The Farm Scale Evaluations (FSEs) of spring-sown genetically modified herbicide-tolerant (GMHT) crops were conducted in the UK from 2000 to 2002 (Firbank *et al*. 1999, 2003*a*,*b*). The effects of the management regimes associated with conventional and genetically modified beet (*Beta vulgaris* L.), maize (*Zea mays* L.) and oilseed rape (*Brassica napus* L.) crops on weed plant and invertebrate indicators within fields and in field margins were compared. Each crop was treated as a different experiment. The first results were published in October 2003 for vegetation (Heard *et al*. 2003), soil-surface-active invertebrates (Brooks *et al*. 2003), epigeal and aerial arthropods (Haughton *et al*. 2003), field boundary invertebrates and vegetation (Roy *et al*. 2003), and plant and invertebrate trophic groups (Hawes *et al*. 2003).

The design considerations and statistical methods developed for the FSEs are described in detail elsewhere (Rothery *et al*. 2002, 2003; Perry *et al*. 2003). Briefly, each experiment comprised a randomized block design, with whole fields as blocks and with the treatment (conventional or GMHT) replicated once on half-field units in each field. The primary concerns were with tests of the null hypothesis of no difference in abundance, measured as counts of individuals in each half-field, between the GMHT and conventional treatments, and with estimates of treatment effects.

The FSEs were unusual in at least three ways. First, the FSEs cost £6 m (about £0.5 m crop^{−1} yr^{−1}), much more than most ecological experiments, corresponding in total to 24 standard research grants (Crawley 2003). Second, they were highly controversial and attracted intense examination because of the public concern over genetic modification (Perry 2003). As a response, the research proposed by the contractors was overseen by a Scientific Steering Committee that scrutinized closely the planned design and analysis which became the subject of considerable discussion and further research (Perry *et al*. 2003).

Third, Firbank *et al*. (2003*b*) and others (Lawton 2003; May 2003; Webb 2003; Pollock 2004) have emphasized the prime importance of the FSE database as a source of baseline measurements of the abundance of biodiversity to inform changes in policy for British agriculture. Research is now showing how biodiversity can be enhanced in arable landscapes by the manipulation of farming systems (Dewar *et al*. 2003) and their adjacent field margins (Sotherton 1991), and there is a perceived need to restore the balance between agricultural production and wildlife.

For each of the above reasons, it is fair to ask whether the effort that went into planning was justified, whether the original assumptions were vindicated, whether more sites were required or fewer could have been used, whether the analysis of the FSEs was efficient, and how estimates of variability might be used to inform the design of future similar studies. This paper is intended to provide answers to these and similar questions.

## 2. Background

The statistical power of a significance test is the probability of rejecting the null hypothesis when some given alternative hypothesis is true. Prior to publication of the results, a statistical power analysis (Perry *et al*. 2003) had suggested that the planned replication of around 60 fields per crop over 3 years would be sufficient to provide useful information from which valid statistical inferences could be drawn.

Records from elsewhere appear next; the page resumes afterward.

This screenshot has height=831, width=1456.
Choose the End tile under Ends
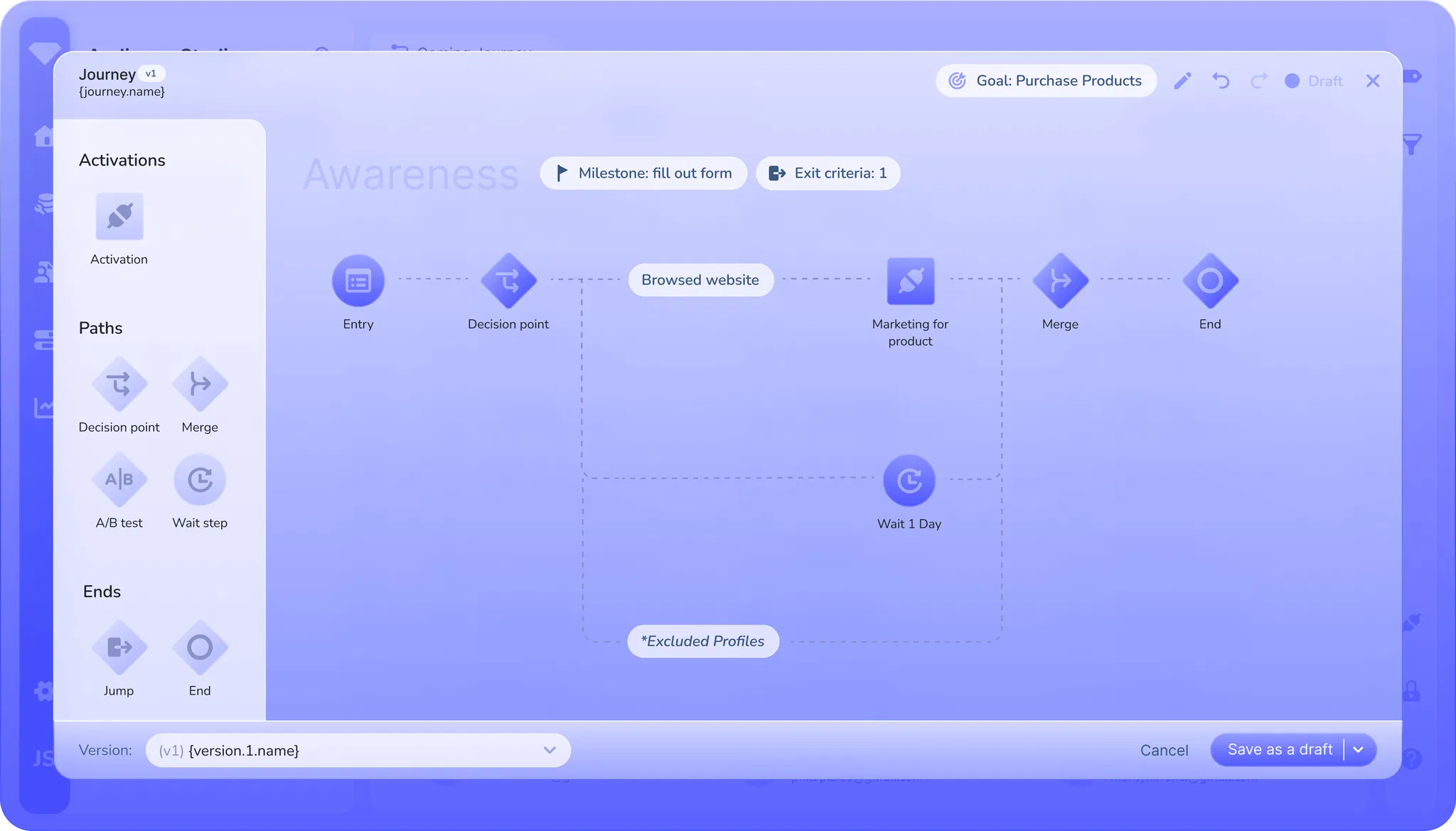[200, 648]
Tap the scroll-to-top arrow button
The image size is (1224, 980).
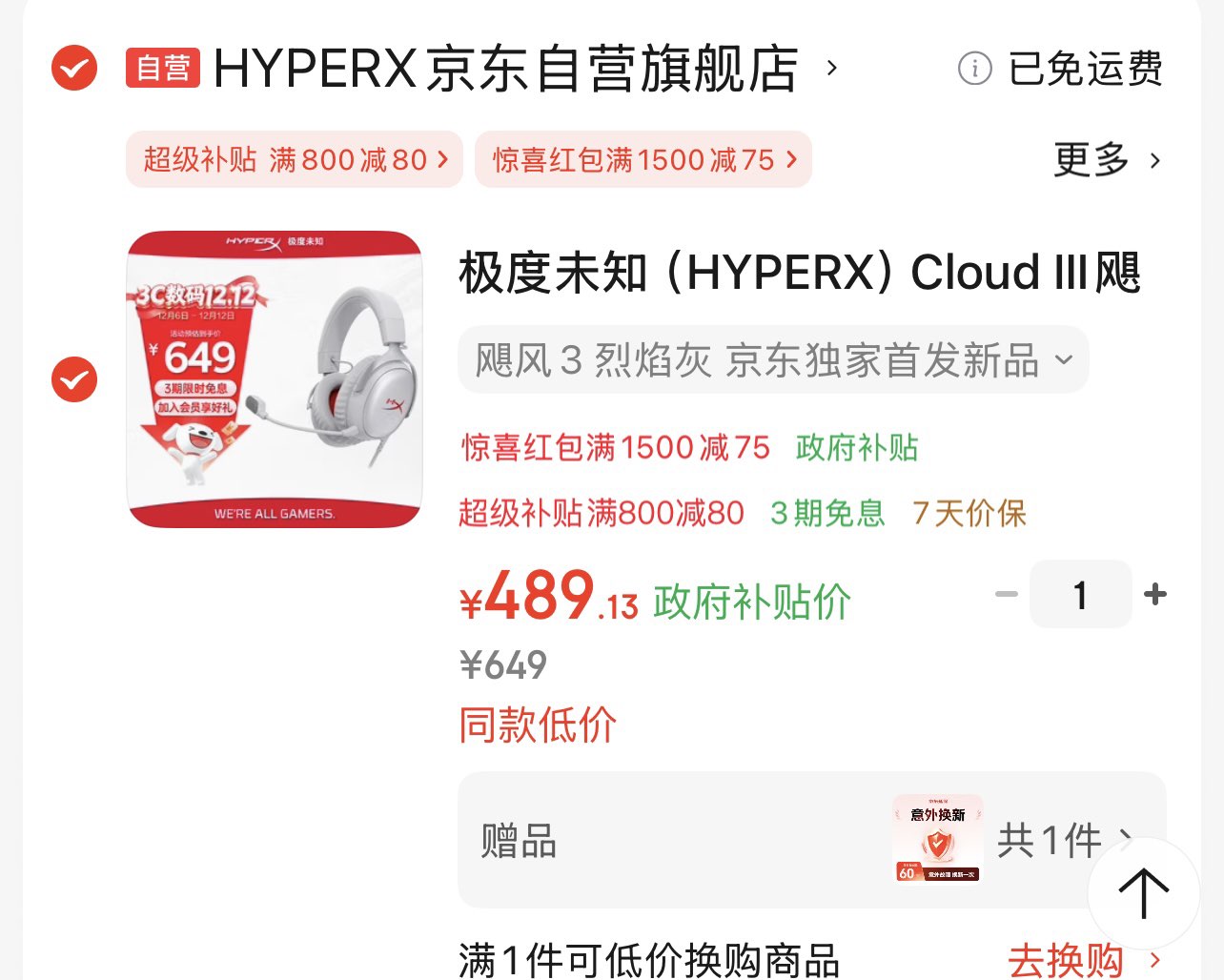[x=1143, y=893]
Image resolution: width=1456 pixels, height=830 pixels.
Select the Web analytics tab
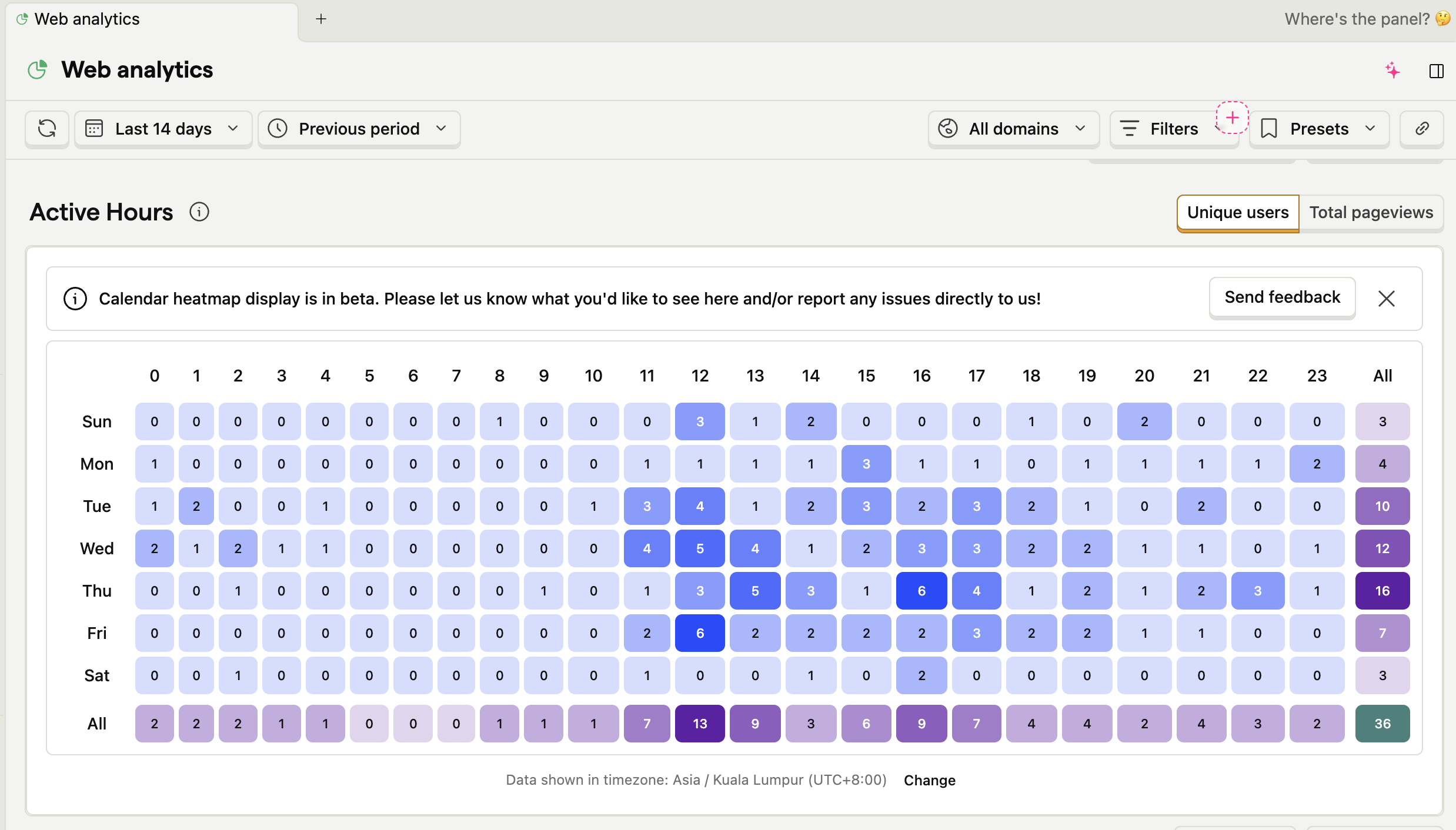87,19
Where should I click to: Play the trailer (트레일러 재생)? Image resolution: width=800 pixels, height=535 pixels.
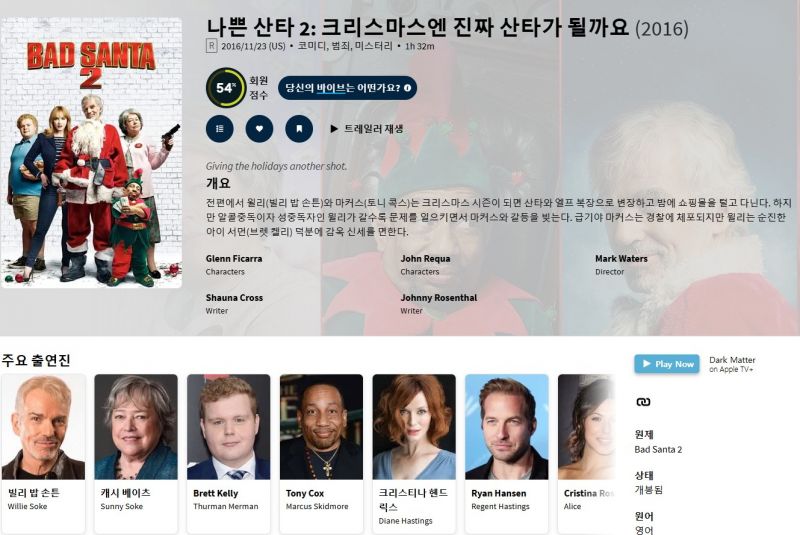[x=367, y=129]
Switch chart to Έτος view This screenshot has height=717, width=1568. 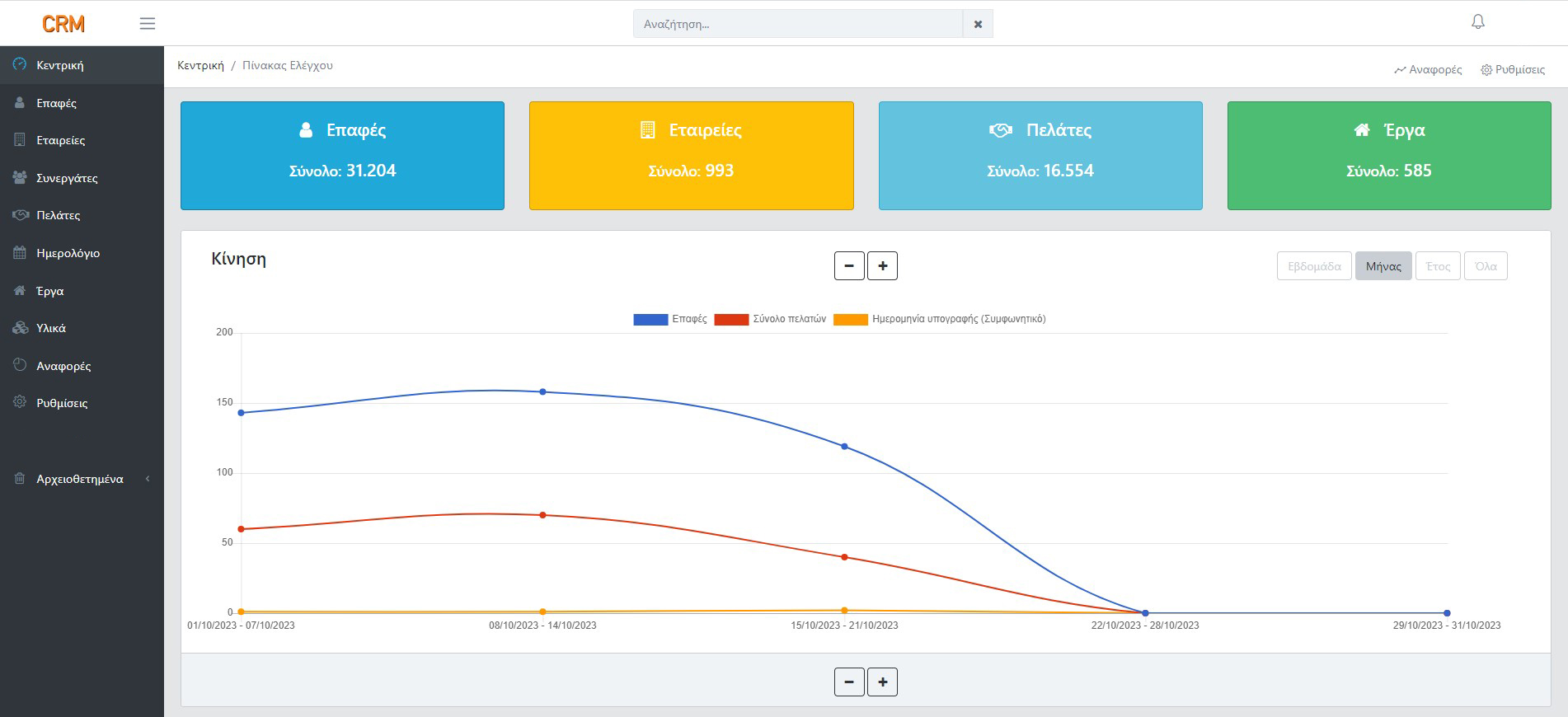coord(1438,266)
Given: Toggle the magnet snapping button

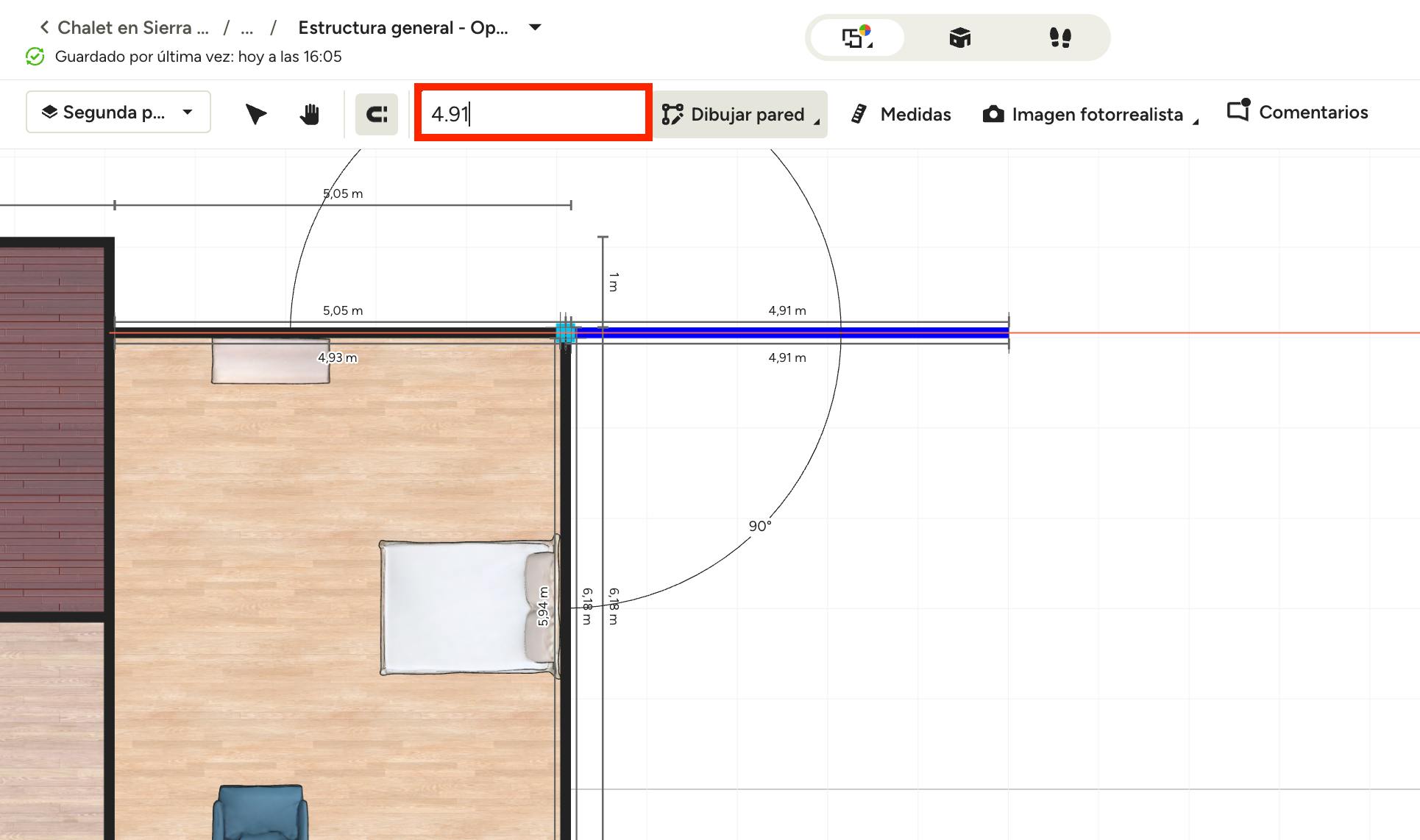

Specifically, it indicated that a sample size of *n*=60 fields should have provided adequate power (more than 80%) to detect multiplicative differences of *R*=1.5-fold, for a given biological indicator, so long as its coefficient of variation (CV) did not exceed 50% and its mean abundance exceeded 5.0. Power was estimated over scenarios that encompassed a range of treatment differences, number of fields and degrees of random variability, both for a standard log-Normal model, based on a Normal distribution of logarithmically transformed counts, and also for an extended negative binomial model developed to be more realistic for the count data, particularly for small abundances. For the extended model the variance (*V*) of the count was assumed to be related to the mean count (*μ*) through a power law (Taylor 1961) with parameters *α* and *β*, i.e. *V*=*αμ*^{β}. The mean count, *μ*_{ij}, for treatment *i* in field *j* was given by ln *μ*_{ij}=*γ*+*F*_{j}+*t*_{i}, where *γ* is the logarithm of the overall mean count (*γ*=ln[*μ*], *μ*=e^{γ}), *F*_{j} is a field effect and *t*_{i} is a treatment effect. Note that treatment and field effects were, therefore, multiplicative on the natural count scale (*μ*_{ij}=*μ* exp[*F*_{j}]exp[*t*_{i}]).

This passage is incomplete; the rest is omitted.